WASHINGTON – In 1987, the U.S. spent $3.7 billion on Pell Grants for about 13 million college students. Today, taxpayers spend about $28 billion on Pell Grants for 20 million Americans.
Those are some of the statistics Senate Chairman Lamar Alexander (R-Tenn.) reeled off Tuesday while arguing that the U.S. does not need to fork over more taxpayer money to address what Democrats have characterized as a student loan crisis in this country.
Anyone who denies we have a college debt and affordability crisis in this country “has their head buried pretty deep in the sand,” Sen. Elizabeth Warren (D-Mass.) countered during a hearing before the Senate Committee on Health, Education, Labor and Pensions.
Congress is currently weighing reauthorization of the Higher Education Act, which was last authorized in 2008. Since 2007, student debt in the U.S. has tripled, and the number students shouldering debt has grown from 28 million to 44 million.
A recent Brookings Institution study shows that up to 40 percent of students may default on their loans. That same report noted that African-American students who graduate with a bachelor’s degree are five times more likely to default on their loans than their white peers.
“This is really taking a toll on our students,” Ranking Member Patty Murray (D-Wash.) said.
Last week, Senate Democrats released a list of principles outlining their desires for reforming the Higher Education Act. Those principles included improving college affordability, helping underrepresented populations and removing barriers to obtaining higher education. The principles were released in response to a white paper from Alexander’s staff, which offered suggestions on restructuring the loan repayment rate, among other reforms.
On Tuesday, Alexander suggested that a way to make college more affordable without appropriating more taxpayer money is to simplify the grant programs, as well as the FAFSA approval process. While Democrats agree those reforms are needed, a handful at the hearing said that Congress needs to go a step further financially to help minority populations obtain higher education.
Alexander asked Sandy Baum, a senior fellow at the Urban Institute, where she would devote additional taxpayer dollars if given the chance. The Tennessee Republican asked if she would lower rates for loans, forgive more loans or offer larger or more Pell Grants.
Baum said the U.S. should invest more money in low-income populations. She suggested that some students in higher income brackets receive Pell Grants when lower income students would be more deserving.
During his opening remarks, Alexander noted that 32 percent of American students, those from low-income families, qualify for up to about $5,900 in Pell Grants that they do not have to pay back.
The average tuition at a two-year community college was about $3,600 for the 2017-18 academic year, according to the College Board, while the average at four-year public schools was just under $10,000 for the same school year. Alexander argued that paying for college is “easier” than many think, and that it’s “unfair and untrue” to suggest that for most students college is financially out of reach. Despite this, he added, there is no doubt that college costs are rising, and some students are having difficulty paying back their debt.
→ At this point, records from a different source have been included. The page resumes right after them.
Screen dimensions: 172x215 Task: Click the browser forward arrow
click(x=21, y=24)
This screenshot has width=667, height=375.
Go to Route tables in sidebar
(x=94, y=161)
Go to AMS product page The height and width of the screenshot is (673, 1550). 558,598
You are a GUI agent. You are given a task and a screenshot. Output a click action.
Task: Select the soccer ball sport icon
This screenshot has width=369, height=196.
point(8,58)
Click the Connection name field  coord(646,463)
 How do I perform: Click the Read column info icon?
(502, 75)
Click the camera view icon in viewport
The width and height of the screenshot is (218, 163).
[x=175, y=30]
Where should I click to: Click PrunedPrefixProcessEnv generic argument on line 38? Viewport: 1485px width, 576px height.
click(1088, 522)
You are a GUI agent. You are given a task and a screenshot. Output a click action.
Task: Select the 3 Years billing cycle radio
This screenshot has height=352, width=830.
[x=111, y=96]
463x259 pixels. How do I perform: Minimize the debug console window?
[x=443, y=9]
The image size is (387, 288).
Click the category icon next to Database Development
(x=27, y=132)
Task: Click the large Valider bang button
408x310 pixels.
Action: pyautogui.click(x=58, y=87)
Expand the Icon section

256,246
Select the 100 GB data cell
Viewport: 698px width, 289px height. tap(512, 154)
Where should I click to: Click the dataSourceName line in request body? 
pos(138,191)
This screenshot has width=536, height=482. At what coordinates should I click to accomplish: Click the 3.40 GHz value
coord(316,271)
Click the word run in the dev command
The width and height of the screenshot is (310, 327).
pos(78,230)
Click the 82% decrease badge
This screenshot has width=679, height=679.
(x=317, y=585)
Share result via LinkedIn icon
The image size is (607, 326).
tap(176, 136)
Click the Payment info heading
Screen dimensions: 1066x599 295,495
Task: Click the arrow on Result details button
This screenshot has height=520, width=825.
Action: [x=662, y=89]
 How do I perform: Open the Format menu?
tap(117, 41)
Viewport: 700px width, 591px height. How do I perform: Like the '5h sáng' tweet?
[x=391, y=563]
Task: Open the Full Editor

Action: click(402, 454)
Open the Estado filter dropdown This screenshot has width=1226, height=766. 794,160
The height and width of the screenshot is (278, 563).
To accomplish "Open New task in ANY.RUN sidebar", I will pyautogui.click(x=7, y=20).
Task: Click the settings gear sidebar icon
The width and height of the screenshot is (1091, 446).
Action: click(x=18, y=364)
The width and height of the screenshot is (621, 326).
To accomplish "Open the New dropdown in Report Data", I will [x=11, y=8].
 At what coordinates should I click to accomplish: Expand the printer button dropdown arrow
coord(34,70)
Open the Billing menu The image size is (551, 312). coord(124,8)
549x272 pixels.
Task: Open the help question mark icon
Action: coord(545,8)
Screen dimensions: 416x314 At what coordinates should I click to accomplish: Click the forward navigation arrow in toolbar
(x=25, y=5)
Murray suggested that colleges are not doing enough to consider the burden of student loan debt and challenges in landing a good-paying job. States are also investing less in higher education, she said.
Zakiya Smith, strategy director for finance and federal policy at the Lumina Foundation, said that not only are many U.S. graduates defaulting on their loans, but many others are quietly making sacrifices in other areas of their lives.
“That message to would-be students, that it can be really, really tough and life-altering to go to college, reduces their likelihood, and their desire, to take on debt, and I think we’re seeing that backlash now,” Smith said. “So we must have really in the next reauthorization something to make sure that debt is affordable, truly affordable, and students don’t have to take on so much debt in the first place.”
Warren pointed to a “particularly alarming statistic” from the Education Department showing that almost half of all black students who took out loans in the 2003-04 academic year have defaulted on their federal student loans.
“We just learned that congressional Republicans could find $1.5 trillion to give away to rich people in corporations, but suddenly there is no money left to invest in people who are trying to get a college education, an investment that not only pays off for the individual but pays off for the whole economy and for the whole country,” Warren said.
Sen. Johnny Isakson (R-Ga.) countered that the GOP tax law is allowing people to pay for tuition that they wouldn’t have been able to otherwise. He cited a recent CNN report on two people from Cincinnati who have taken bonuses resulting from the tax law and used them to pay their children’s tuition.
“There was a reference about what we do with our money,” Isakson said. “Economic policy does make a difference.”